Exercise description:
Put the material, everything from the start down to the line containing "Looking at the screenshot, I should [x=978, y=20].", into a two-column CSV with the headers request and answer. Use one row per request, with each value in a single quoted field and line breaks replaced by spaces, and leave the pictures out.

Data in this exercise:

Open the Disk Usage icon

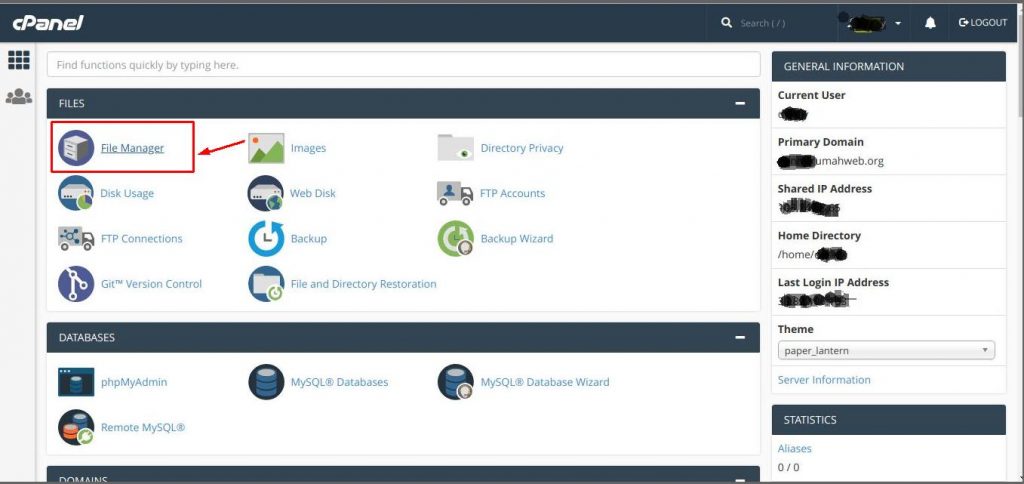tap(76, 193)
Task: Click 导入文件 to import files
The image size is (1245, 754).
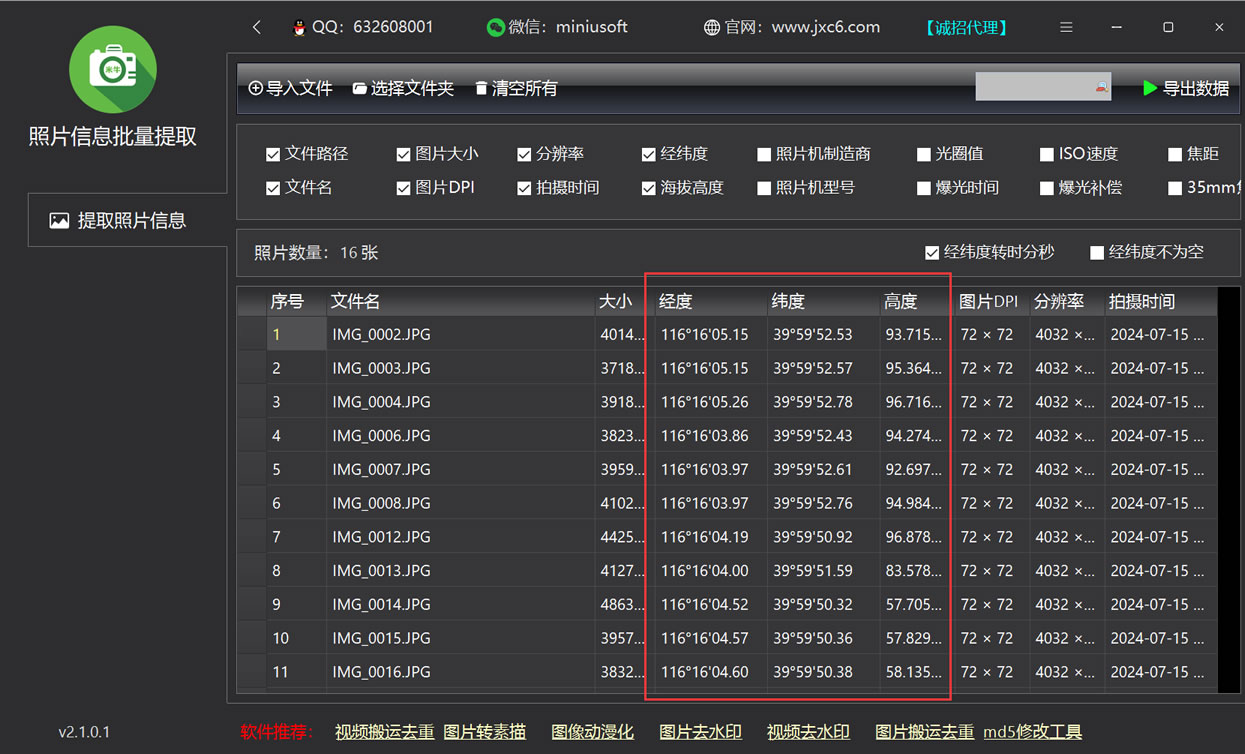Action: coord(290,88)
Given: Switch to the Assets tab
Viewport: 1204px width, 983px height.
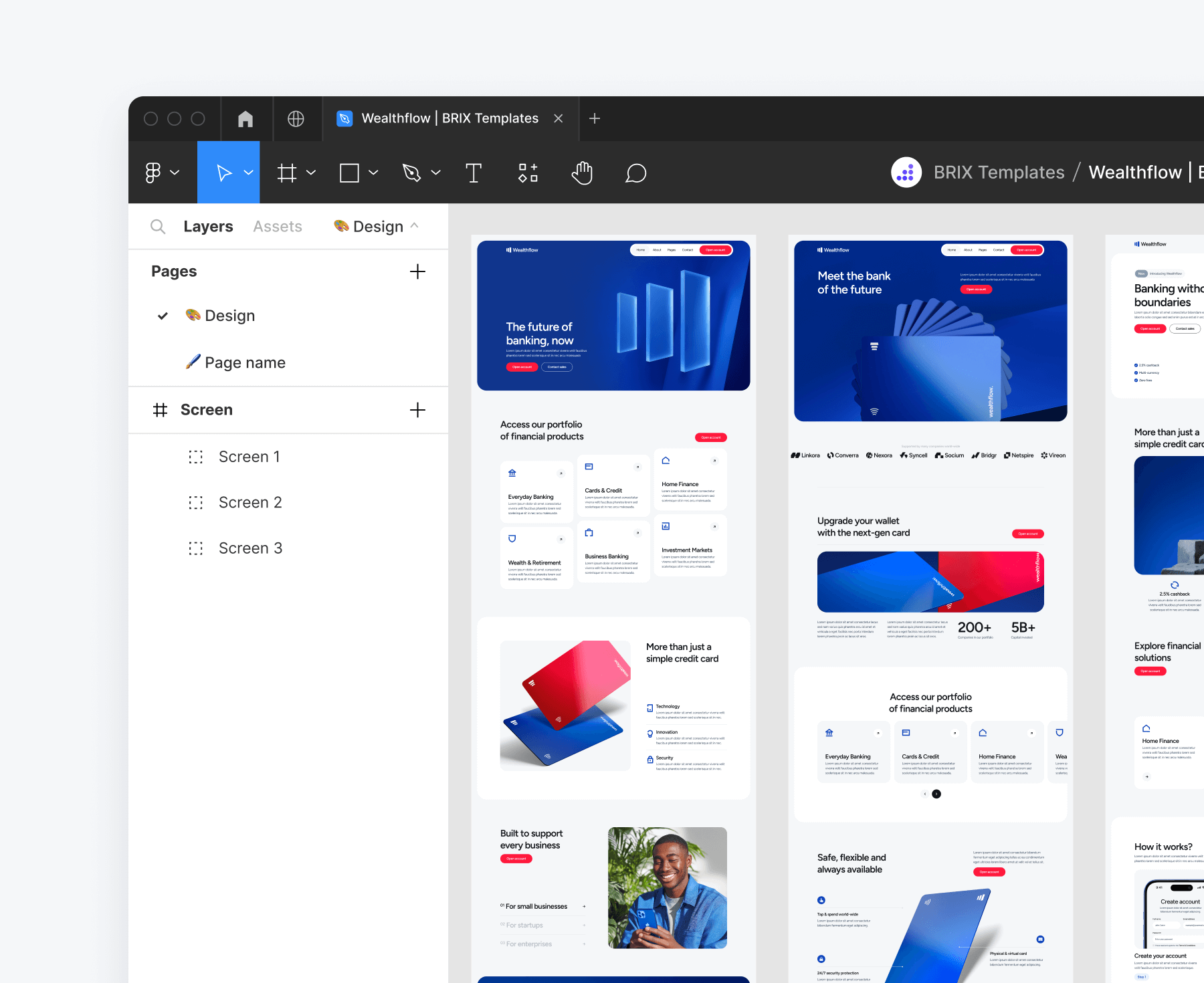Looking at the screenshot, I should click(277, 226).
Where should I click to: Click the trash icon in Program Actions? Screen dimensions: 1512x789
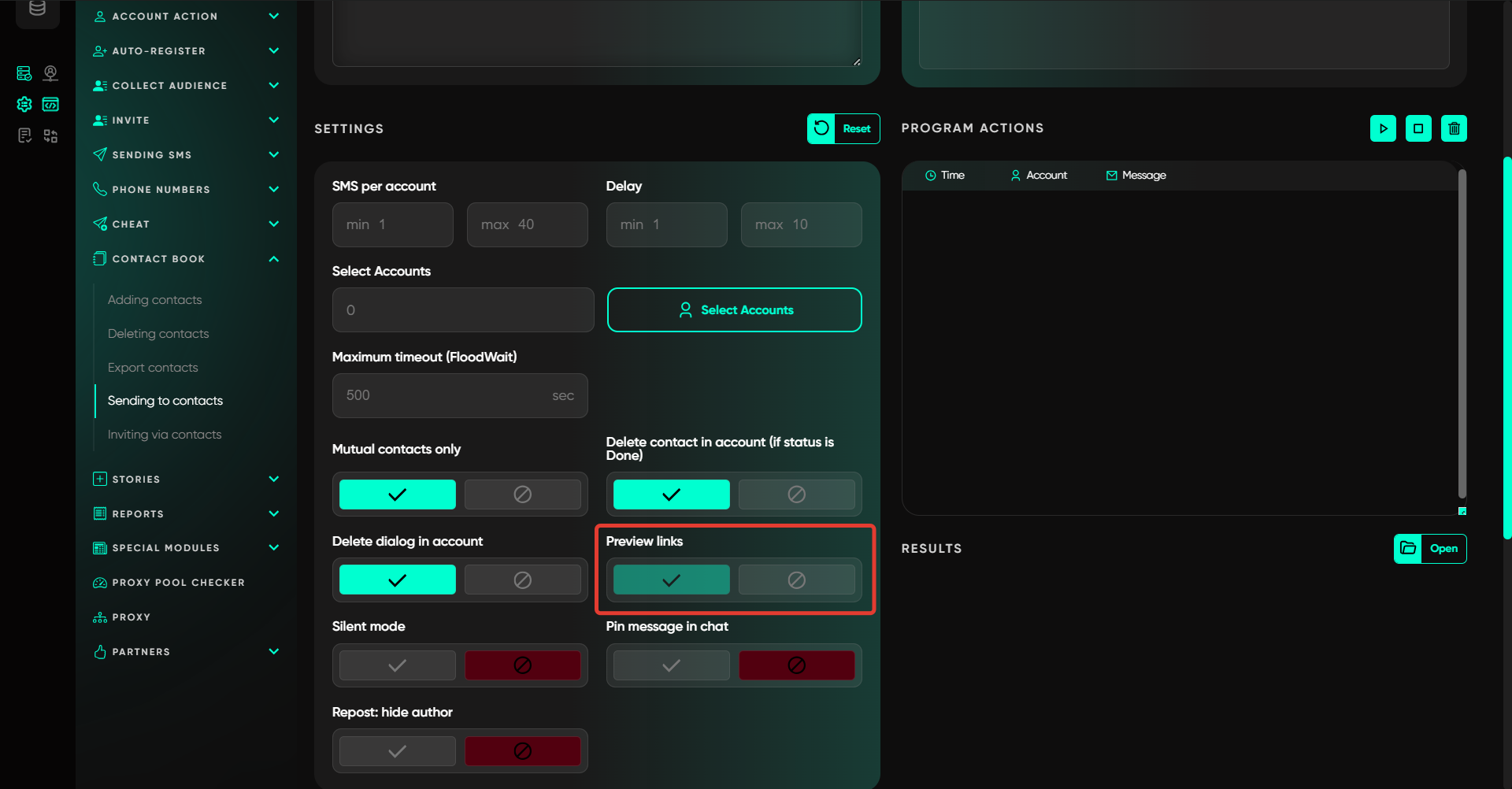point(1454,128)
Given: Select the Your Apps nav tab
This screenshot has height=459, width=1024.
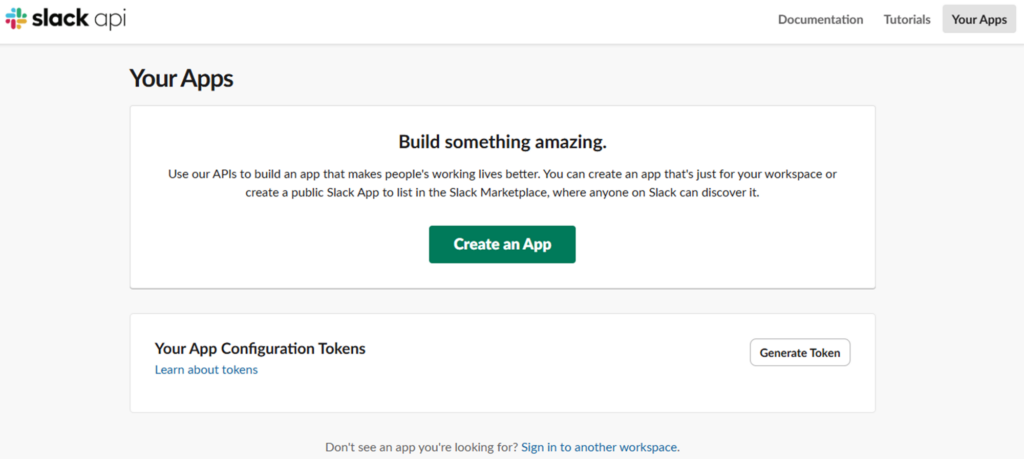Looking at the screenshot, I should [x=978, y=20].
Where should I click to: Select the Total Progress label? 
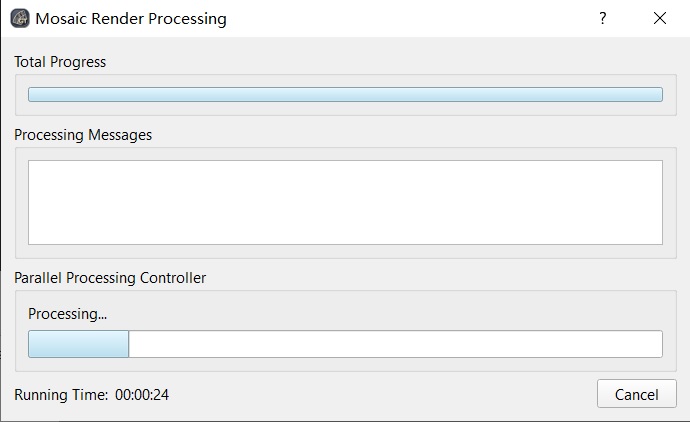60,62
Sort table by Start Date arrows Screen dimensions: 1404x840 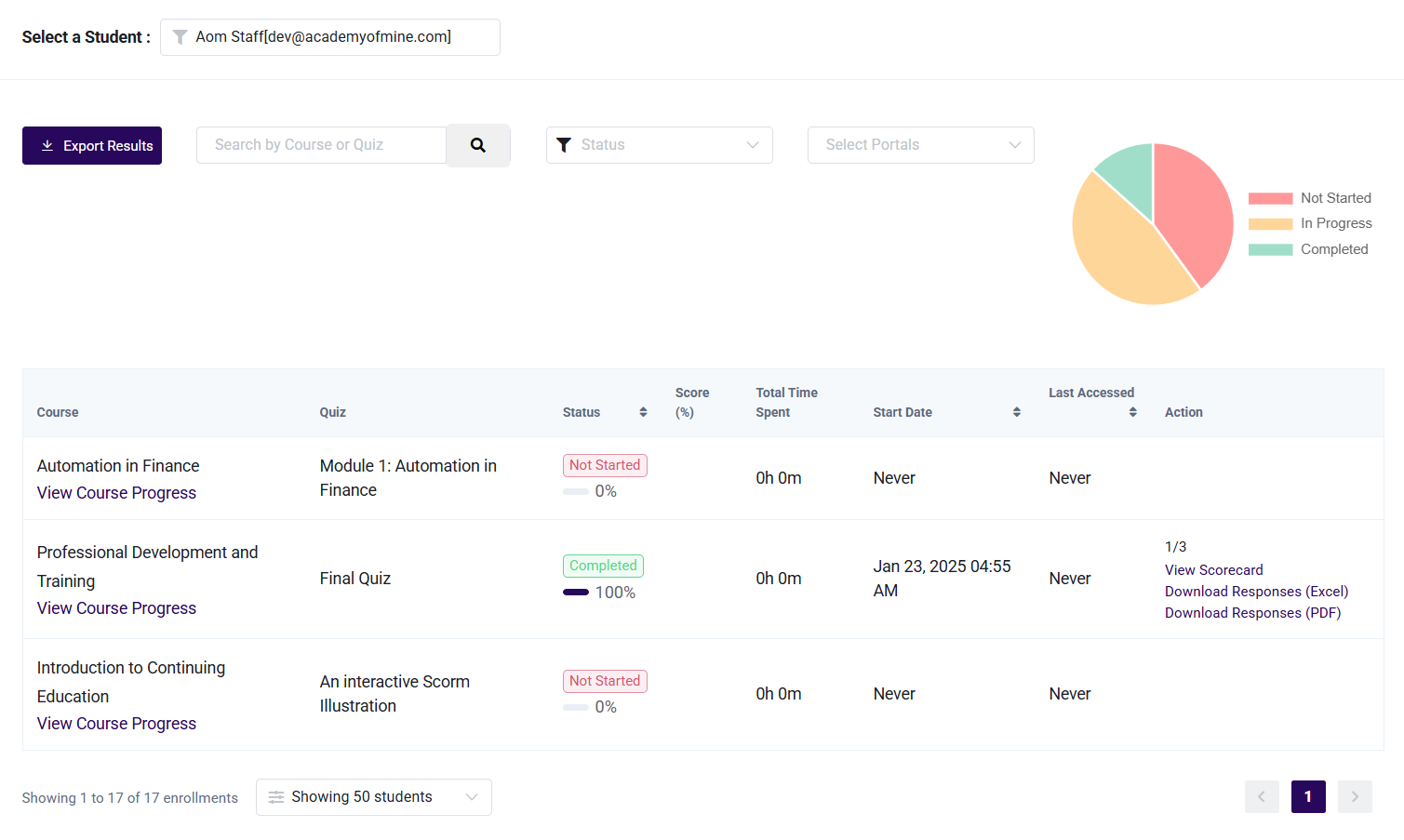tap(1017, 412)
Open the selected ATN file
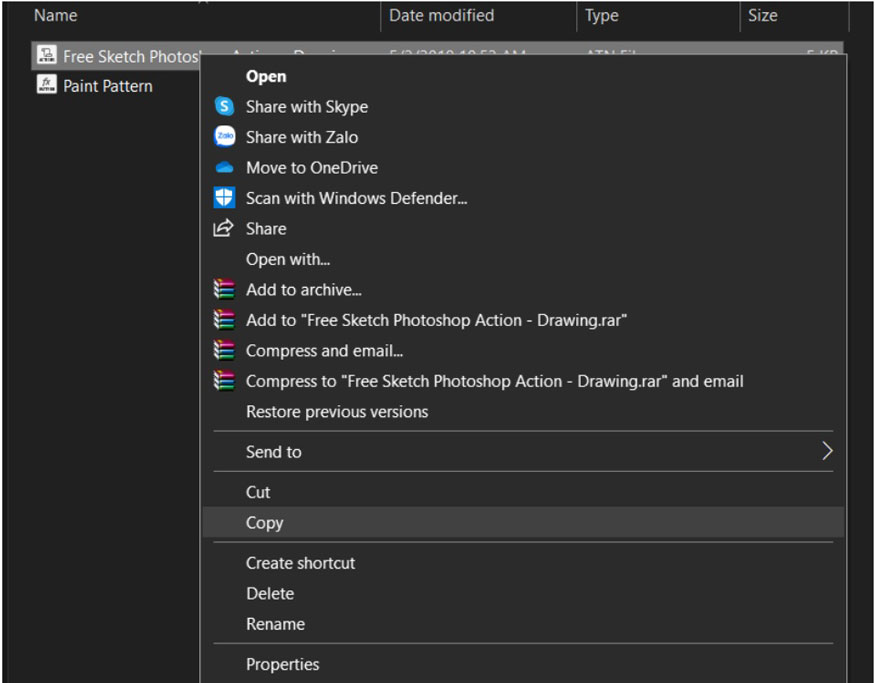Image resolution: width=875 pixels, height=683 pixels. point(265,76)
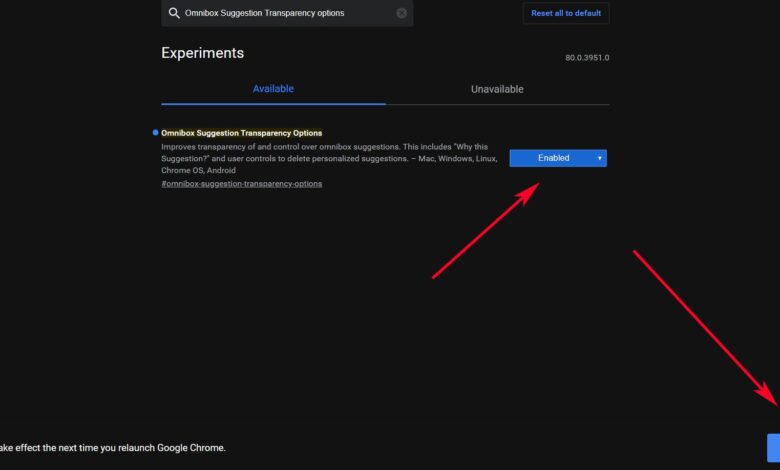Click the blue underline beneath Available tab

273,103
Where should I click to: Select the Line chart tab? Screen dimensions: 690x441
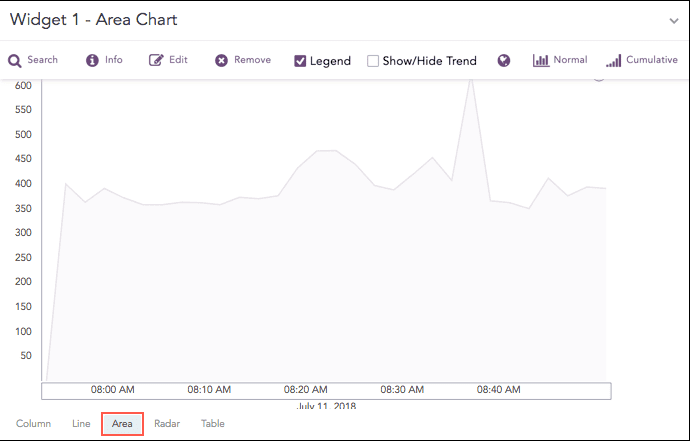click(x=81, y=424)
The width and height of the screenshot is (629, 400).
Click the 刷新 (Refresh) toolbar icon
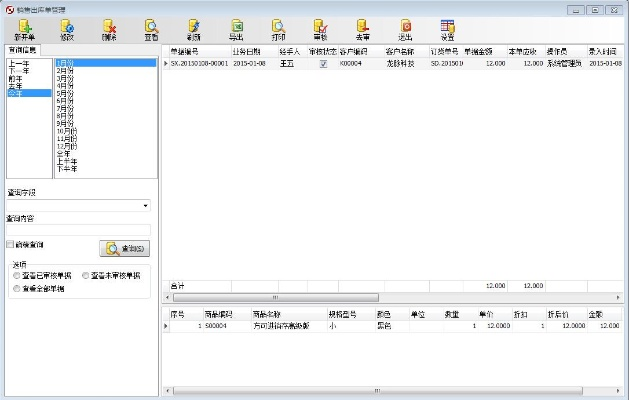(193, 29)
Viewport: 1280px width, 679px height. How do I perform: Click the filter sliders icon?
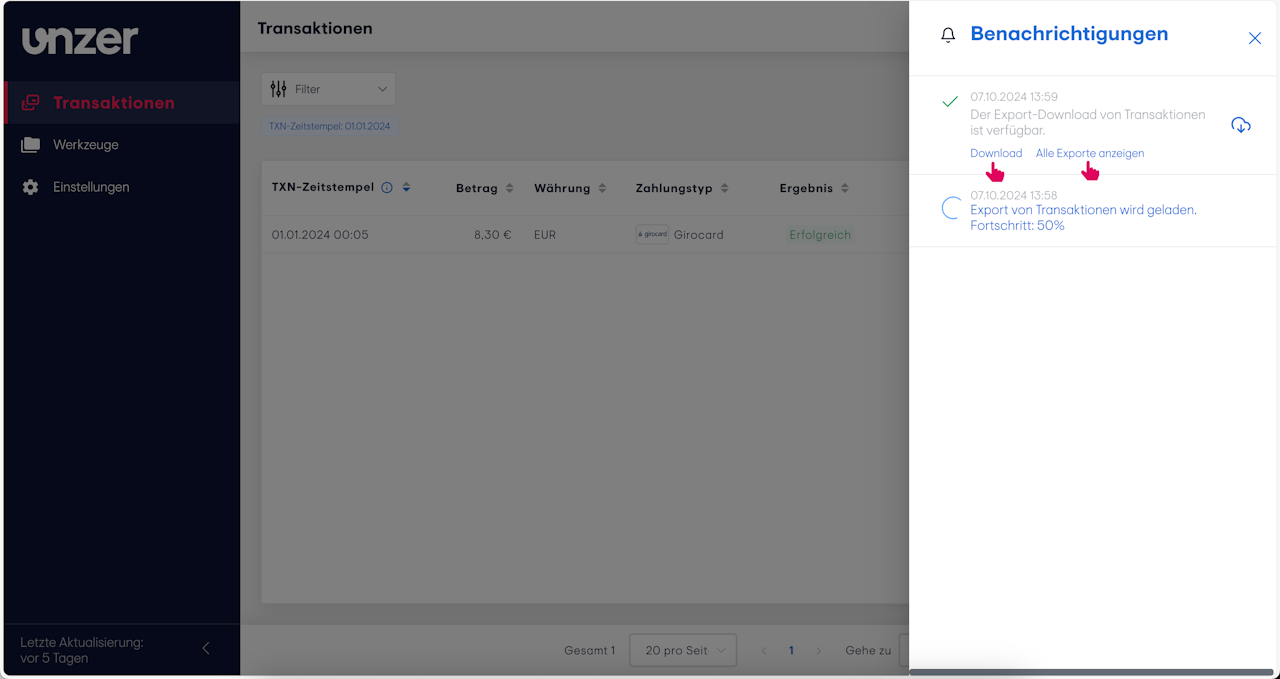[x=278, y=89]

Output for this task:
request,answer
"Open the Disk Usage icon","tap(76, 193)"
"Task: Click 导入文件 to import files The image size is (1245, 754).","Action: coord(290,88)"
"Given: Switch to the Assets tab Viewport: 1204px width, 983px height.","Looking at the screenshot, I should click(277, 226)."
"Where should I click to: Click the trash icon in Program Actions? Screen dimensions: 1512x789","point(1454,128)"
"Given: Select the Your Apps nav tab This screenshot has height=459, width=1024.","Looking at the screenshot, I should [x=978, y=20]."